Aside from numerous issues with your code, like not being consistent with the usage of floats and doubles, i.e.
double acc = 0.0f;
Should instead be:
double acc = 0.0;
To avoid making your compiler generate a bunch of pointless type-conversion code, there is one major potential issue here.
This is totally wrong (and totally unneccessary since float isn't limited in range like integers are):
if(leftIn > 1.0f) { leftIn -= 2.0f; //make sure data is within 1/-1 }
Remove this code, do your convolution, then at the END of your code do this:
codecOutBuff_p[n] = (int16_t) (FLOAT_TO_INT16 * clamp(leftOut, -1.f, 1.f);
Where clamp is a function defined as float clamp(float x, float min, float max) that if x > max returns max and if x < min returns min.
I hope that fixes it for you.

Hi etheory, thanks for your reply!
Yes, you have picked up some good points about the code. I had been messing around with the data types a lot as I was certain that this was my issue over the weekend, and it looks like I had made a mess of it during my frustration! I have gone through and changed everything back to floats as this is what I would prefer to use I think
About the scaler - yes, you are right, it doesn't make sense does it! I had taken that one from a tutorial I was following and it hadn't caused me issues in those projects so it had become part of the furniture to me. I have taken your suggestion on with the clamp function, but one reason why I wasn't suspicious of this code is due to the fact that my distortion remained relative, even for very low input amplitudes.

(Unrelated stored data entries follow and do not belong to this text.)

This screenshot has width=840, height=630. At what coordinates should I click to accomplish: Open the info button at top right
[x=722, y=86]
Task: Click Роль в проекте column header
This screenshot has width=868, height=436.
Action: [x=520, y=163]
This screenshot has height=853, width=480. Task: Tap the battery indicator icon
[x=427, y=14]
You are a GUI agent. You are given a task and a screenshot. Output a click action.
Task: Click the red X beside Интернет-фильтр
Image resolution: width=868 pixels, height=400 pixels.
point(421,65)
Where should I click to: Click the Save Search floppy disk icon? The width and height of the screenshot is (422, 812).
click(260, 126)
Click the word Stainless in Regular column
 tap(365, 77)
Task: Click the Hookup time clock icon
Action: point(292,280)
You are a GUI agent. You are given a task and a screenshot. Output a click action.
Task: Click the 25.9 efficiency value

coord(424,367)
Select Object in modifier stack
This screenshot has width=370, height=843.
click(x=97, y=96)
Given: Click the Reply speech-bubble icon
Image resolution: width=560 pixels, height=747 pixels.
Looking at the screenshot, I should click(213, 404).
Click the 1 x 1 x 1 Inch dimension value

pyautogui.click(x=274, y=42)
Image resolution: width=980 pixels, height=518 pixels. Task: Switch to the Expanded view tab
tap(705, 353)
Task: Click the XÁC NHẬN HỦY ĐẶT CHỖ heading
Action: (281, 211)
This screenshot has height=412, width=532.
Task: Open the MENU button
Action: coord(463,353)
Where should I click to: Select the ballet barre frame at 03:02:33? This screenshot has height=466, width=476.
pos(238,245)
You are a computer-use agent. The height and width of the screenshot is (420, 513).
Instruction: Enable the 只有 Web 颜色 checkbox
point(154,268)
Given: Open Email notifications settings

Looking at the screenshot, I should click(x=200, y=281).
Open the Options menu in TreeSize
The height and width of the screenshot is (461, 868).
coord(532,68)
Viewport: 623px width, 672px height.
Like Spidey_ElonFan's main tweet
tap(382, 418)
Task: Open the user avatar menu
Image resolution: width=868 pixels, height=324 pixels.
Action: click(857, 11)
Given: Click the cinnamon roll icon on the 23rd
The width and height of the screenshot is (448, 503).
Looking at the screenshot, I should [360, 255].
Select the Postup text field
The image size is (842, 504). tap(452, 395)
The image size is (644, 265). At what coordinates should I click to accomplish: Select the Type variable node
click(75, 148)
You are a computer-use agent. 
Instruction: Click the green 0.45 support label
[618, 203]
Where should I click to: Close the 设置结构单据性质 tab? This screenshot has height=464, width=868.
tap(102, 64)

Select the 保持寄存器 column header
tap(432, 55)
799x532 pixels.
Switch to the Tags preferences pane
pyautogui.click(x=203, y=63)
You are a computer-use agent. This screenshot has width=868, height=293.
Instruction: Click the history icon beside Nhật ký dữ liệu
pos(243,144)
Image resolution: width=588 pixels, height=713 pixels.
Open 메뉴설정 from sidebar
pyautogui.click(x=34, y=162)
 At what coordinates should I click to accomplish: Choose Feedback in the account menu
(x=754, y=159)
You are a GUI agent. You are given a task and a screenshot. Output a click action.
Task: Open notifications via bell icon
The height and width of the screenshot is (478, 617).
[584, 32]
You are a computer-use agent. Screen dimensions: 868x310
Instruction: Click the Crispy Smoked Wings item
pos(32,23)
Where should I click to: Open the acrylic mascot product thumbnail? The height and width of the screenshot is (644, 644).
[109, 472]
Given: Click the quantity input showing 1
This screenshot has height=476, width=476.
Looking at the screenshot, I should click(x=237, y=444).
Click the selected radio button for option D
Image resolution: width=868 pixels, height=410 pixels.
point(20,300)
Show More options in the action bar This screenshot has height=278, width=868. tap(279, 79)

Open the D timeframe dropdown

After making your good suggestions my issue still remained unfortunately.
The good news is, whilst formulating a reply to you it made me think about something...
It turns out that it actually was a processing speed issue after all! My input ring buffer was being updated with new samples before I could process the filter. For now I have dropped my sample rate from ~48K to ~32K and the issue has all but disappeared! I guess my test where I did the calcs but returned the input must have had some optimisation from the compiler that I missed, so that one is on me!
For anyone in the same pickle as me, here is how I finally realised what was going on. Below is the time domain of my filter, input in blue and output in red
After looking at it properly I noticed that it sort of looks like the data is being "shifted" around a bit. i.e. there is missing data.
I expect that there is something better I can do other than dropping the sample rate, but for now it at least shows me where the issue was
Here are the new outputs for anyone interested
There is still a bit of noise lurking around but perhaps that's expected with a digital system...?
Anyway, thanks so much for your help etheory! It was great to get a new pair of eyes on the problem :D
Edit - grammar mistakes

Wonderful news I'm glad you fixed it!